Each submittable chapter may be assigned a ** time limit** that specifies the duration of the test. For example, a quiz may be 20 minutes long.

Each submittable chapter may also be assigned a ** due date** specifying a date and a time until which it must be completed.

**Taking the Exam**

Once a submittable chapter is released, a student can create a submission and take the test. During the test, the students will see the remaining time on their screen. The remaining time is calculated for each student as minimum of the unused portion of the time limit, and time left until the due date of the chapter. This means that if a students starts an exam 30 minutes later that it is scheduled time, they will have 30 minutes less time to complete the exam.

After the due date of a submittable chapter, the students may not take the exam and will not see its contents.

Diderot does not use the release date of a chapter to enforce that the students start only at that time. The students can start as soon as the chapter is released.

**Accommodations**

Personal accommodations of the students are automatically taken into account when a student is taking the exam.
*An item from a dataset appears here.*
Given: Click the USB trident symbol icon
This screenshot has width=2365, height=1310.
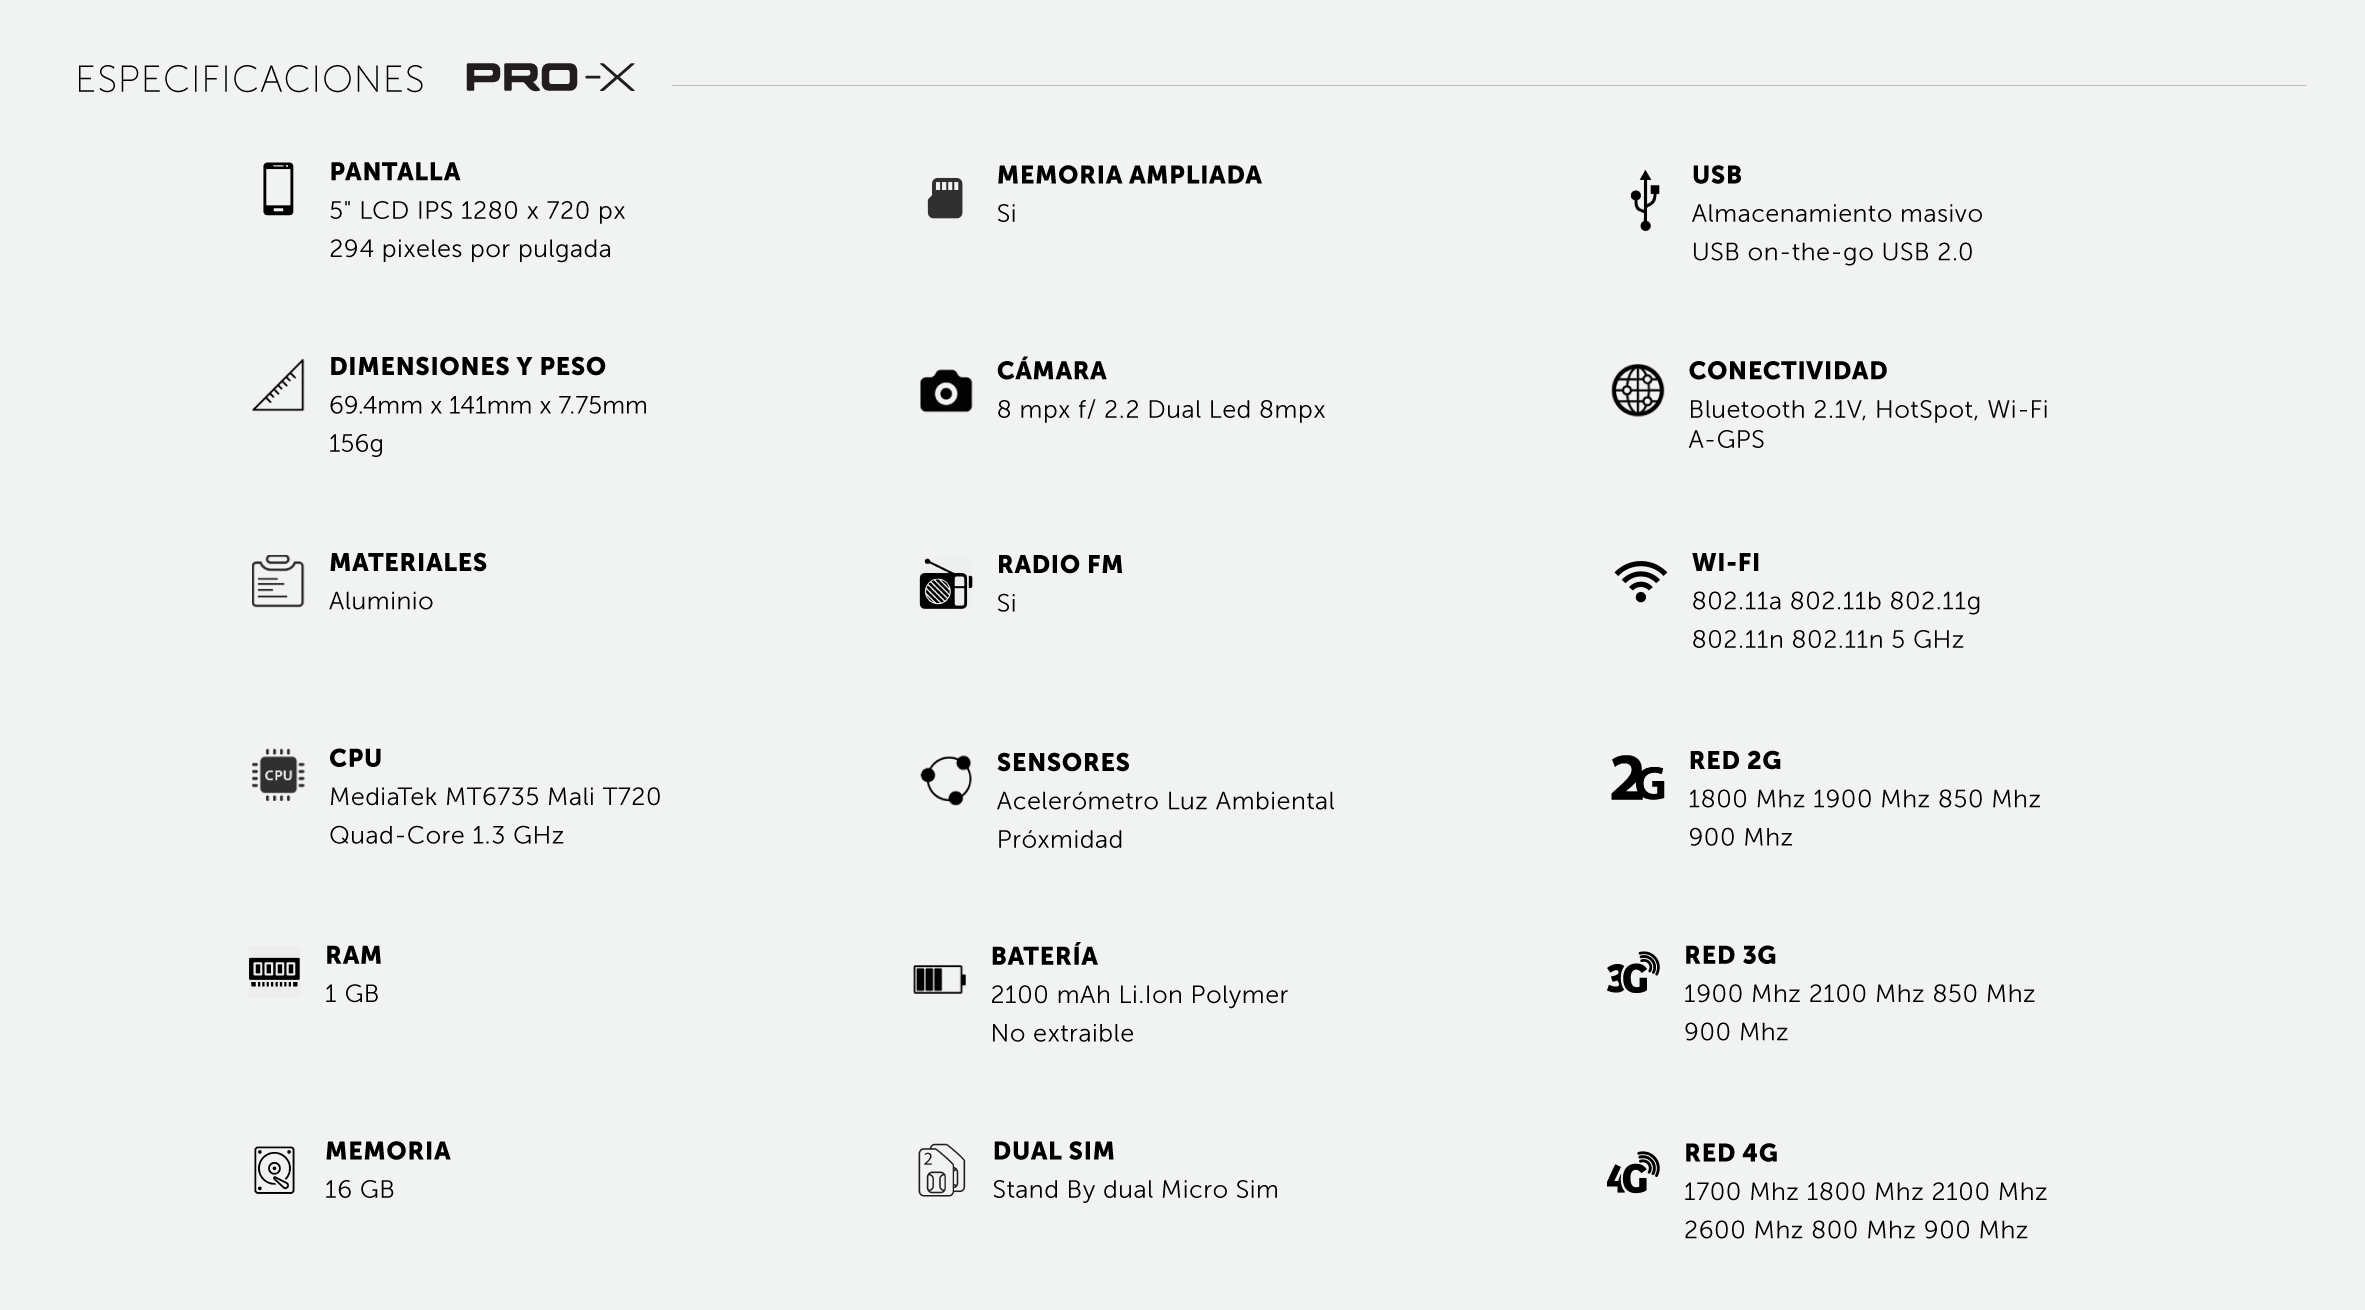Looking at the screenshot, I should pyautogui.click(x=1645, y=201).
For example, if a student has 50% extra-time accommodation, then Diderot will take this is into account when administering the exam to that student.
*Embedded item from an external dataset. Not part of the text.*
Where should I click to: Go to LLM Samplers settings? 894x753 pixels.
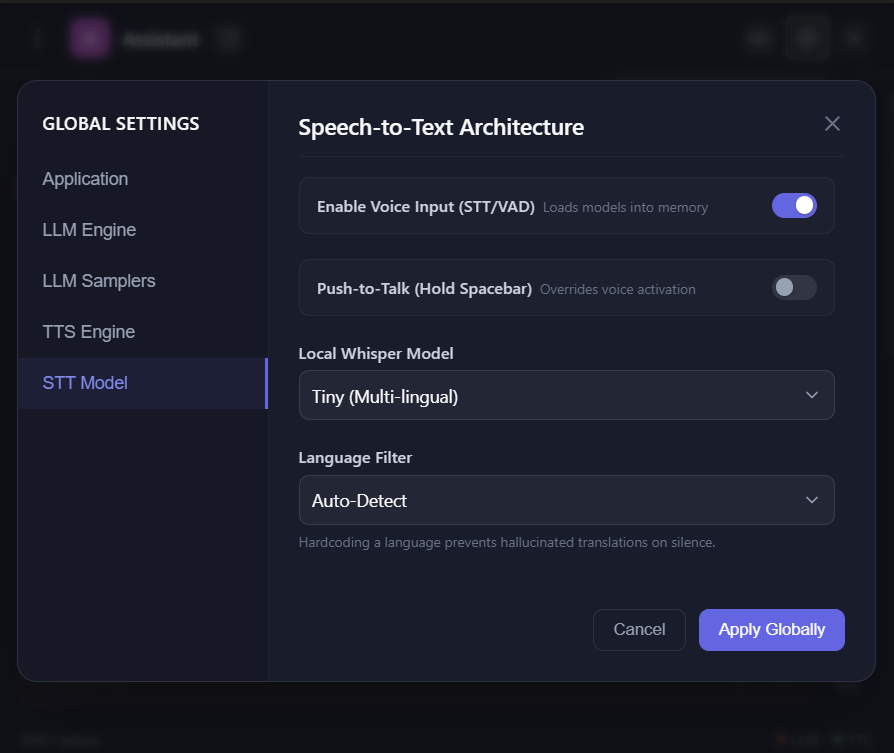(x=99, y=281)
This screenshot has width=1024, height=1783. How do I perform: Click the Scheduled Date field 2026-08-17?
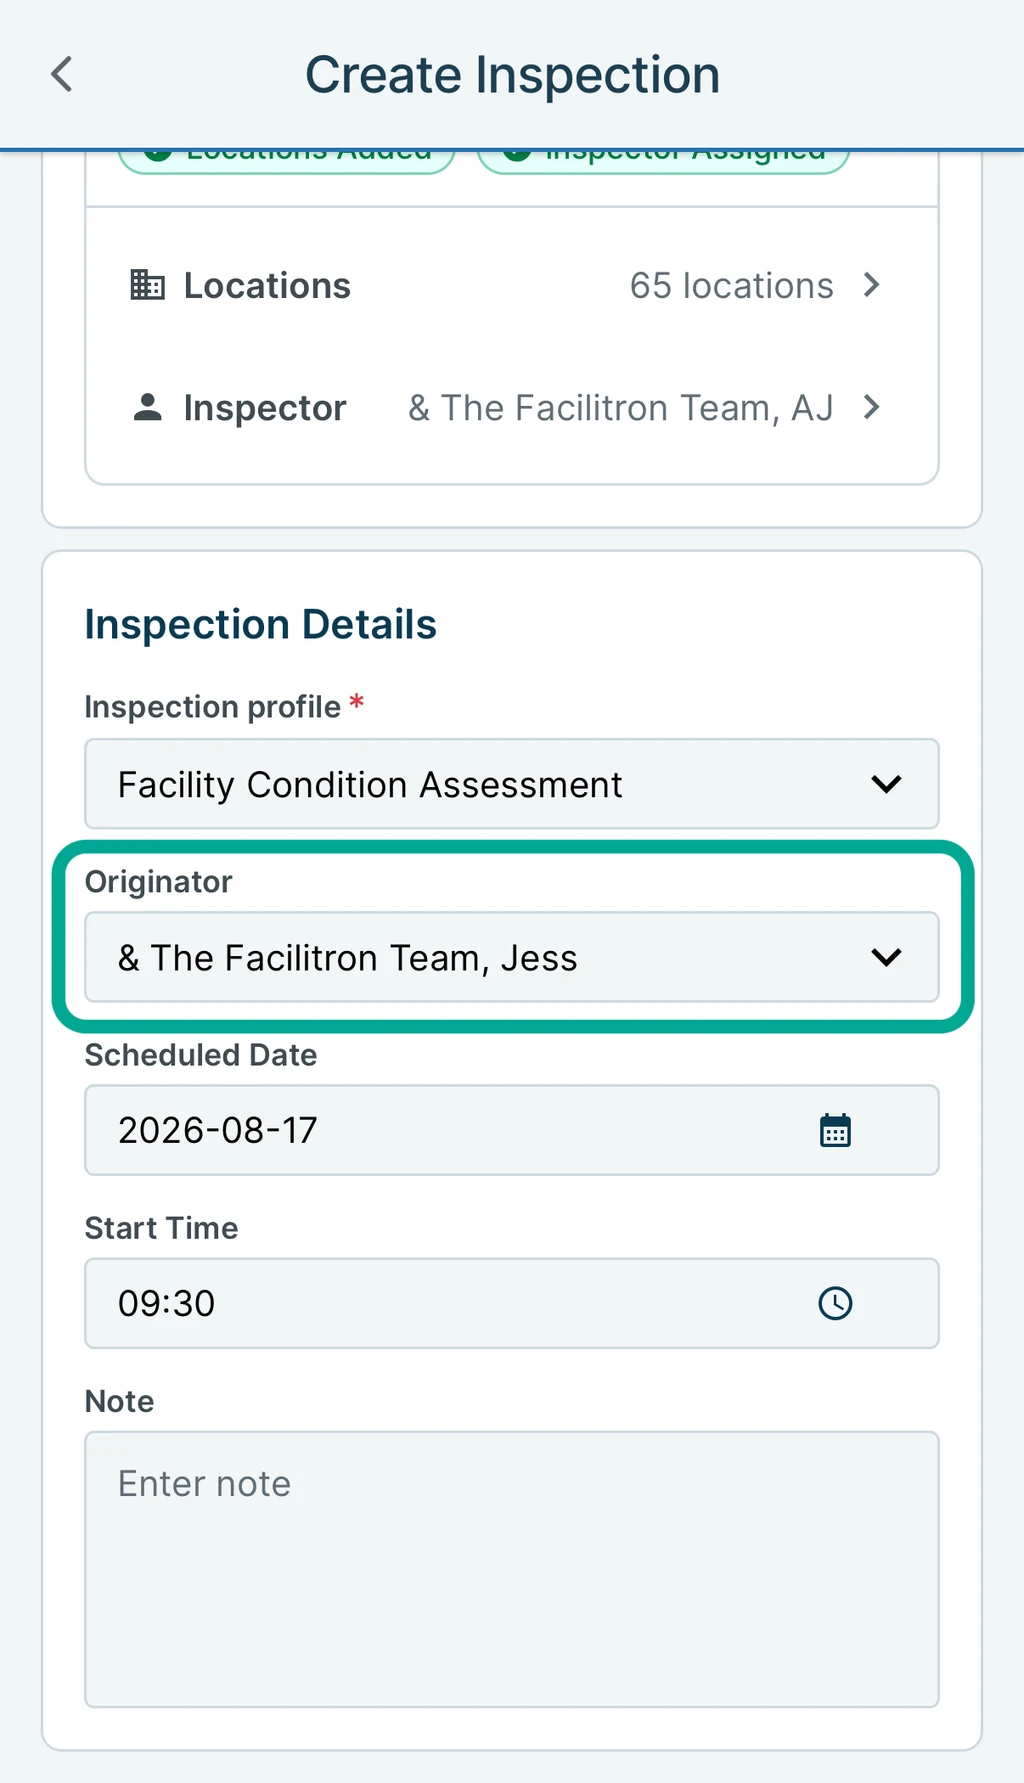pos(512,1130)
The instructor can change accommodations for each student on the Users page.

**Make Up Exams**

Diderot allows scheduling exams for individual students. To do this, go to “Submissions” and create a submission for the student with the desired due date. The student can then take the exam until the specified due date.

**Pausing and Restarting an Exam**

If a student is having difficulties during the exam, e.g., due to connectivity issues, the instructor can pause the students exam and restart it. Before they restart the exam, the instructor can adjust the “due date” for the student and add extra time to make sure that they have enough time to complete the exam.

Diderot saves a test-taker’s exam frequently (every few seconds) to make sure that no work would be lost due to problem such as internet connectivity.

At any time, the student can submit their exam by clicking the “Submit” button.

When the time expires, the most recent version of the exam is submitted automatically.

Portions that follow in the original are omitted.